Text section:
So banks tend to rely largely on short term funding, but that makes them vulnerable to runs. George Bailey, it's a wonderful life. His savings and loan came under pressure because people lost confidence in his savings and loan and pulled out their money and forced it to fail. Now, panics are a real concern. When there's a lot of panics or runs going on, banks become very cautious. They stop lending to risky borrowers because they want to maintain confidence, and this is called the flight to quality. Instead, they invest in very safe securities like treasury bills.

The problem with that is that if banks stop making loans to the private sector, all of this skill, they develop the accumulated information, the relationships and so on, the loan officers, the accountants who have developed the information needed to make loans, all of that is essentially being wasted because they're not making loans to the private sector. Now, an important insight here is that for both borrowers and lenders, the external finance premium depends a lot on how wealthy, how well off both sides of the transaction are when borrowers have high net worth, they are essentially partners with the bank in their investment.

Information shown:
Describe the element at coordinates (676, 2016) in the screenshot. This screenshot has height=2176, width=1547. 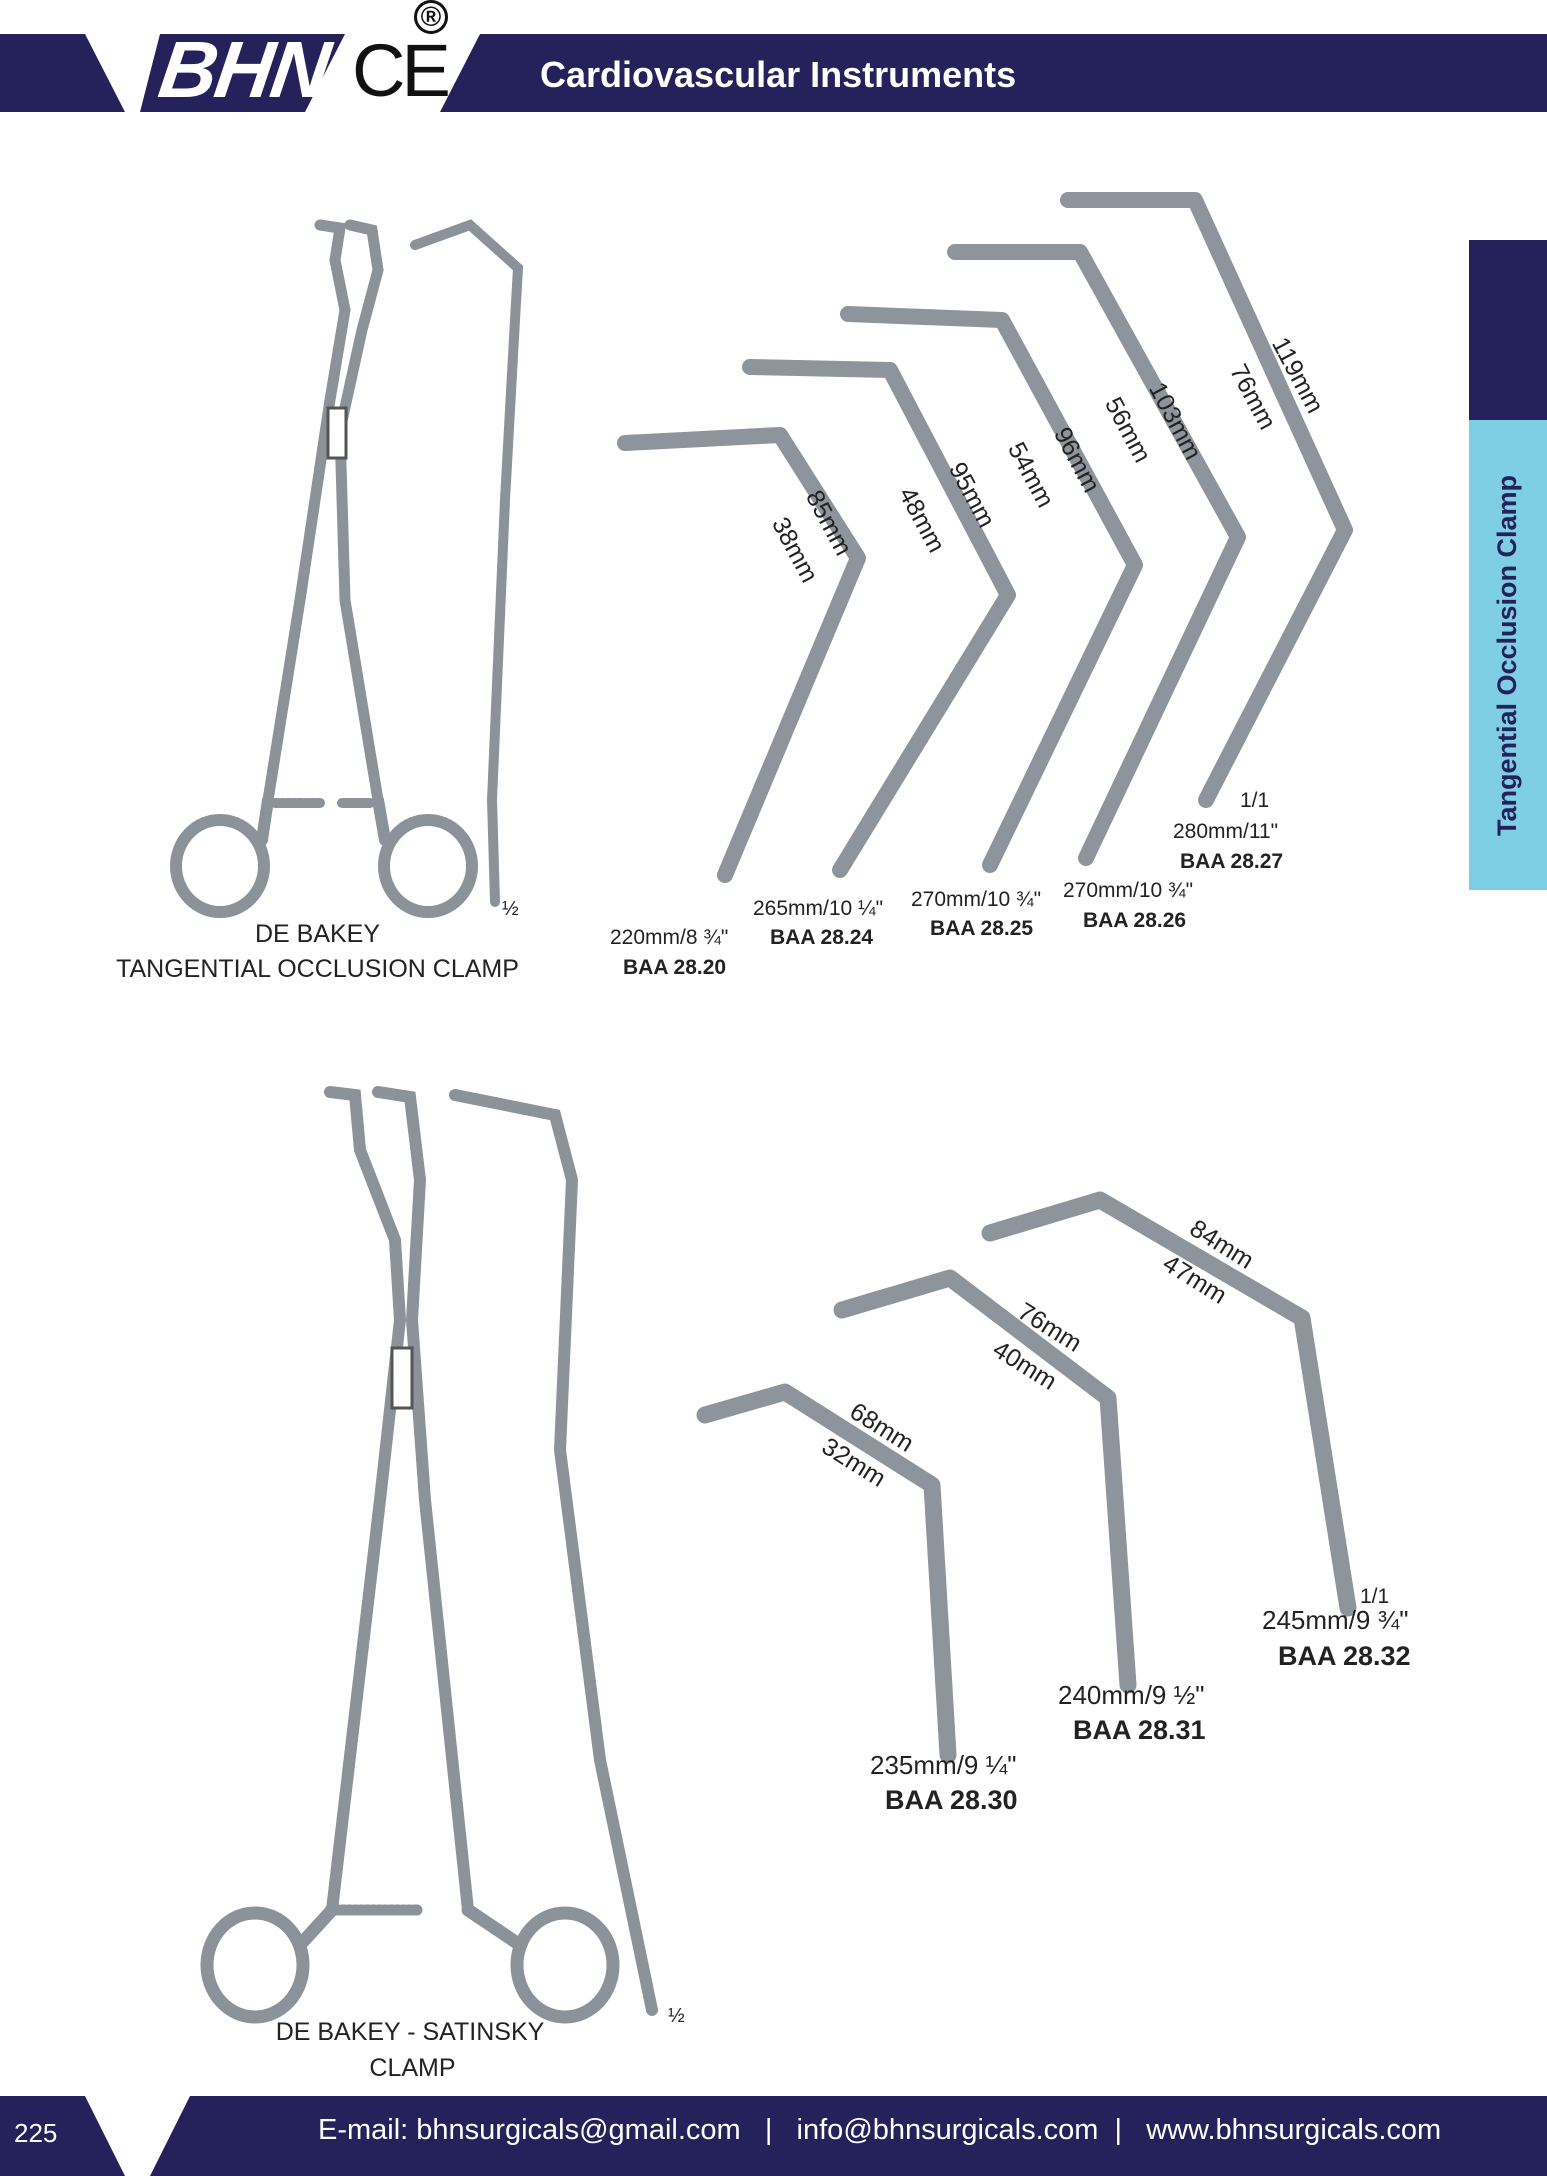
I see `section2-scale-label: ½` at that location.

Required tasks:
(a) In the text on bank funding, what term describes banks ceasing to lend to risky borrowers during panics?
(b) Summarize the text on bank funding in two sentences.
The material is separate from the text on bank funding and plays no part in what is asked here.

Answers to the problems:
(a) The flight to quality.

(b) Banks rely largely on short-term funding, which makes them vulnerable to runs, and during panics they stop lending to risky borrowers and invest in very safe securities such as treasury bills, a shift called the flight to quality. When banks stop making loans to the private sector, the skills, information and relationships they have built up are wasted, and the external finance premium depends heavily on how well off both borrowers and lenders are.